Neither site liked Stonehenge, which suggests their writers have rocks in their heads. You cannot gaze upon Stonehenge or any of a number of comparable megalithic locations without realizing that what we call “ingenuity” is an ever-evolving concept. Besides, the Druids told me this place is cool.

Along the same lines, how can one not be impressed by the Great Wall of China? Smug writers who pooh-pooh it need to be sent to re-education camps.

Or maybe fed to the lions. That fate should be for those who tell you to avoid the Coliseum in Rome. Yes, the stadium floor is missing. It’s coming up on its 2000th birthday. Send me a postcard of what you will look like in another 1,970 years.

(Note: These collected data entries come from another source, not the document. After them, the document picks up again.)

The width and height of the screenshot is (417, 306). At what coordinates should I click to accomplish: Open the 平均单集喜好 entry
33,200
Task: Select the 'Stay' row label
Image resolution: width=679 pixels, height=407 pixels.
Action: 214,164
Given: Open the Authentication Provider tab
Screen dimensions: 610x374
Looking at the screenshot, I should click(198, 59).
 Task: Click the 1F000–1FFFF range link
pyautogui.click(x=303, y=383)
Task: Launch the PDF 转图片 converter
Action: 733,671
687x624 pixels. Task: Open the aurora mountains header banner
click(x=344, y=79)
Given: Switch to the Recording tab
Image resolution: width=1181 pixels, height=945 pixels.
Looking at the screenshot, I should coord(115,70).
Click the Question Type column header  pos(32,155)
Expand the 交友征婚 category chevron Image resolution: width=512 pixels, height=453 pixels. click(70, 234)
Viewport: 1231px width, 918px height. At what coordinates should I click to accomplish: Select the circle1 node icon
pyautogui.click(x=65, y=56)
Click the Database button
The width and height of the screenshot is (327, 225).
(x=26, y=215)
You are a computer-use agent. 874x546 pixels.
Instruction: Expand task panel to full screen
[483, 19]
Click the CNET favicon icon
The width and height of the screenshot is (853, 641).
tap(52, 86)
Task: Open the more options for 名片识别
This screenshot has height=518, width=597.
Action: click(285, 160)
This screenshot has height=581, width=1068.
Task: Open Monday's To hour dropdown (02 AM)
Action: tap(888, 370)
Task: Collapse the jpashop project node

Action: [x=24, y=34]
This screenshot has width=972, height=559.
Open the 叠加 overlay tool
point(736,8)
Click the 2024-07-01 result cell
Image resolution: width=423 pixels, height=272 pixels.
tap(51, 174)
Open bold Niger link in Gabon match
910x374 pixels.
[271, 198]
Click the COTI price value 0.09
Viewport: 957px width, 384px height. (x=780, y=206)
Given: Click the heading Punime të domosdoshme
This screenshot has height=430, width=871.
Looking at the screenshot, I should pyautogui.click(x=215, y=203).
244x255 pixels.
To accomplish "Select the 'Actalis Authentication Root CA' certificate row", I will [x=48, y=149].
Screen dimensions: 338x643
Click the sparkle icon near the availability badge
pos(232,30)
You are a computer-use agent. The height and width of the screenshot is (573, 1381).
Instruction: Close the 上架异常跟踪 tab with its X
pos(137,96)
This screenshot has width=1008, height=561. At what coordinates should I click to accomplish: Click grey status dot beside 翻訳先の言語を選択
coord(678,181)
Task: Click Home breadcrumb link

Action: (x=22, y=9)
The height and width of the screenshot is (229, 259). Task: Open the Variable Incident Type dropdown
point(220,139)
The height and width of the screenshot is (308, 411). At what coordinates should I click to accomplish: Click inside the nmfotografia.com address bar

Please tell Leonardo to make it bigger
One site said that viewing the Mona Lisa in the Louvre is a disappointment. Okay, so the room is crowded but this painting is considered one of Western art’s greatest masterpieces. The same site complained that is was so small. That individual should retire to his dorm room and gaze lovingly on his life-sized poster of Def Leppard.

I’m not Catholic, but if anyone tells you that the Vatican isn’t worth seeing, convert, and strangle that fool with your rosary beads. The Sistine Chapel is a marvel, and it’s much bigger than the Mona Lisa. You also need to see all the (literal) loot carried by to Rome over the centuries. If you want to draw some lessons about blind faith, who am I to dissuade you?

Anyone who tries to tell you that Venice isn’t worth seeing needs to be lobotomized. The main sites can be overrun by day trippers, but if you venture away in any direction you will find solitude and architectural wonders that restore your faith in humankind. The food also gets better in those quiet plazas. I advocate a stroll across the Bridge of Sighs for those who don’t like Venice.